5.1 De raad heeft op 26 november 2013 de beslissing, voorzien van het juiste adres, aangetekend via PostNL aan klaagster verzonden. De termijn waarbinnen hoger beroep van een beslissing van de raad kan worden ingesteld bedraagt dertig dagen, gerekend vanaf de eerste dag na verzending van de beslissing door de raad.

5.2 Vast staat dat het beroepschrift van klaagster bij de griffie van het hof is ontvangen op 6 januari 2014,  en daarmee ruim na het verstrijken van de beroepstermijn.

5.3 De vraag rijst mitsdien of klaagster in haar beroep kan worden ontvangen.
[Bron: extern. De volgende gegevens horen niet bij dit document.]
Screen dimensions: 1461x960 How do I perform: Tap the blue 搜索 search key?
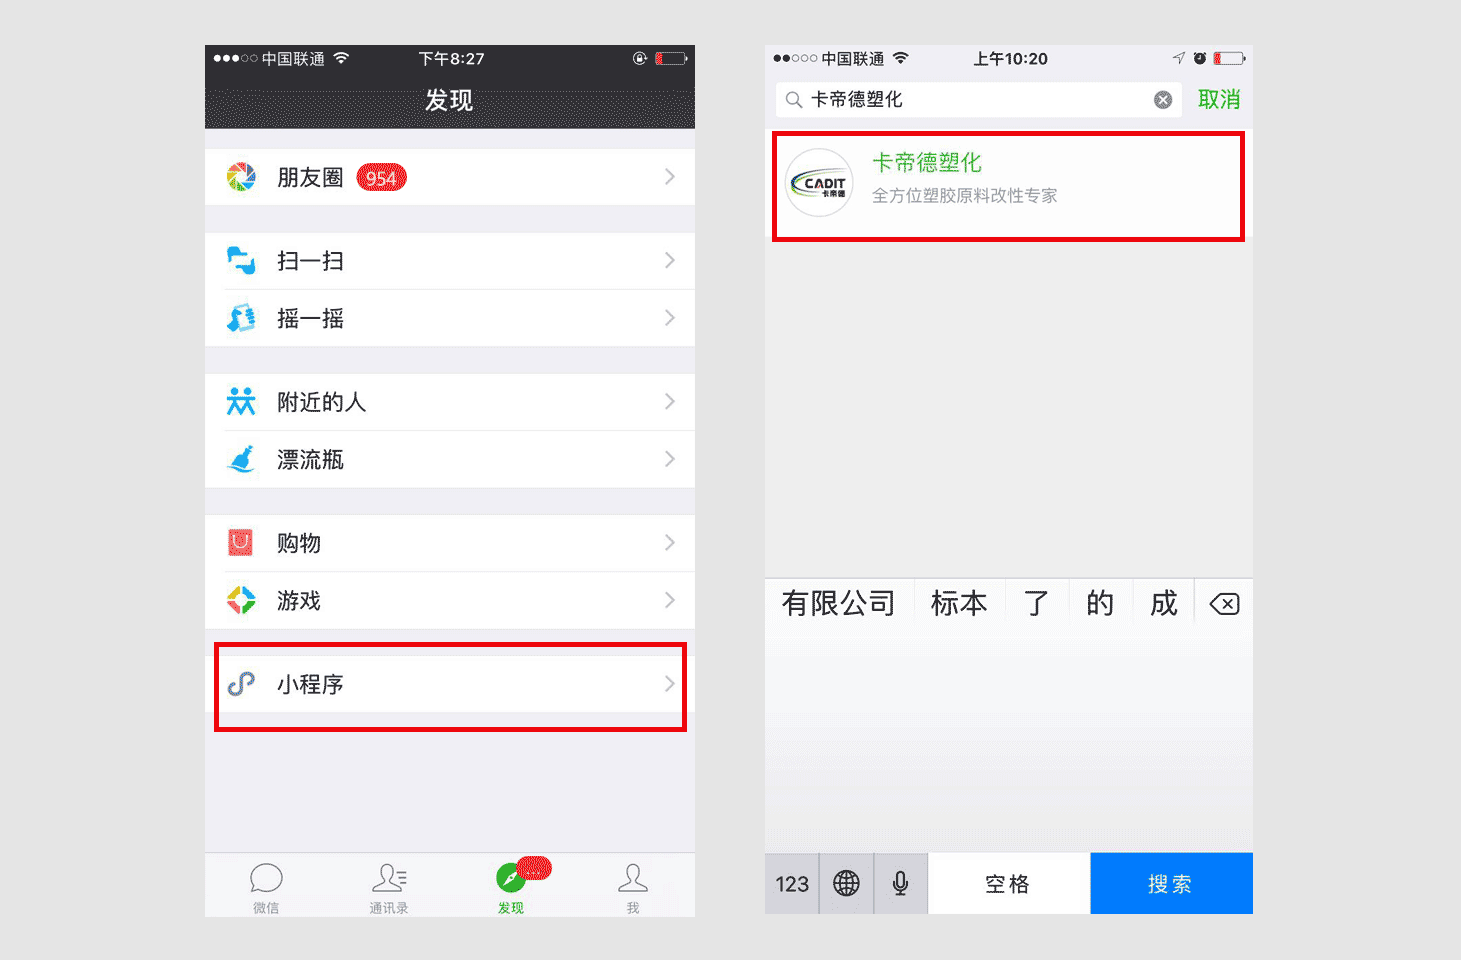1171,883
De bewijslast dat er sprake is van een verschoonbare termijnoverschrijding rust op klaagster.

        

5.4 Klaagster voert aan dat het door haar ingestelde hoger beroep ontvankelijk is nu zij eerst op 2 januari 2014 een afschrift van de beslissing van de raad heeft ontvangen en voordien geen “niet thuis” bericht van PostNL heeft ontvangen, zodat zij niet kon weten dat er een poststuk voor haar lag.        
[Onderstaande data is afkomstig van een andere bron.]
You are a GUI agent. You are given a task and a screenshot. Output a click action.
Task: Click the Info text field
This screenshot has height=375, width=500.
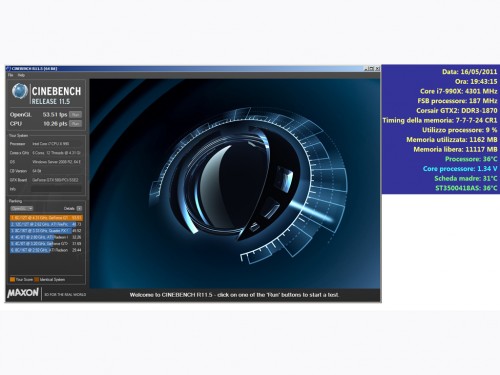tap(56, 189)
5.5 Het hof overweegt dat uit de van PostNL verkregen gegevens is gebleken dat het poststuk met daarin de beslissing van de raad op 28 november 2013 op het adres van klaagster is aangeboden, maar niet in ontvangst is genomen. Het poststuk is zonder te zijn afgehaald, drie weken op het postkantoor in L aan de ….bewaard en vervolgens terug gestuurd naar de raad, waar het op 23 december 2013 is ontvangen. Tegenover de stelling van klaagster dat zij geen bericht of ‘niet thuiscode’ van PostNL heeft ontvangen, staat de nadere informatie van PostNL waaruit is af te leiden dat op klaagsters adres door PostNL de gebruikelijke kennisgeving is achtergelaten. G. van het Serviceteam Regio Accountmanagement van PostNL heeft immers bij e-mail van 24 februari 2014 aan de raad bericht, dat er wel degelijk een kennisgeving in de bus is gedaan. Bij e-mail van 5 maart 2014 aan de griffie van het hof is door S. van PostNL Pakketten, namens Serviceteam Zakelijk, nogmaals bevestigd dat er wel een kennisgeving bij klaagster is achtergelaten.
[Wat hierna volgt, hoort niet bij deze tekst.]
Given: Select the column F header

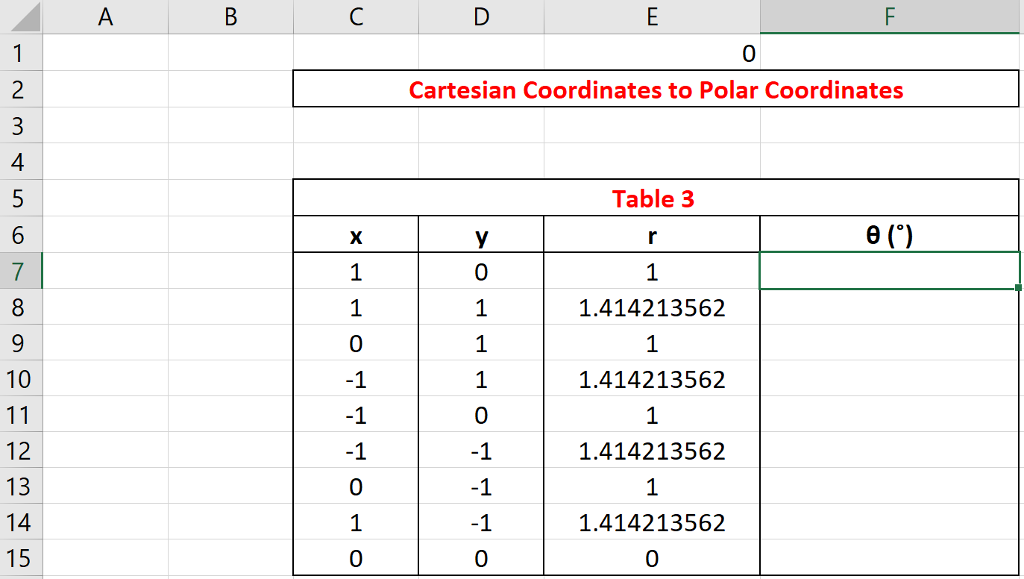Looking at the screenshot, I should point(890,17).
5.6 Het hof overweegt dat nu niet vast gesteld kan worden dat de overschrijding van de beroepstermijn door klaagster verschoonbaar is, deze termijnoverschrijding voor rekening van klaagster behoort te blijven.

5.7 Klaagster is derhalve in het door haar ingestelde hoger beroep tegen de beslissing van de raad van discipline te ’s-Gravenhage van 25 november 2013 niet ontvankelijk.

 

 BESLISSING

Het Hof van Discipline:

verklaart klaagster in het door haar ingestelde hoger beroep tegen de beslissing van de raad van discipline te ’s-Gravenhage d.d. 25 november 2013 onder nummer R.4176/13.83 niet ontvankelijk.

Aldus gewezen door mr. P.M.A. de Groot-van Dijken, voorzitter, mrs. L. Ritzema, T. Zuidema, G.J. Niezink en M.L.J.C. van Emden-Geenen, leden, in tegenwoordigheid van mr. I.F. Schouwink, griffier, en in het openbaar uitgesproken op 25 april 2014.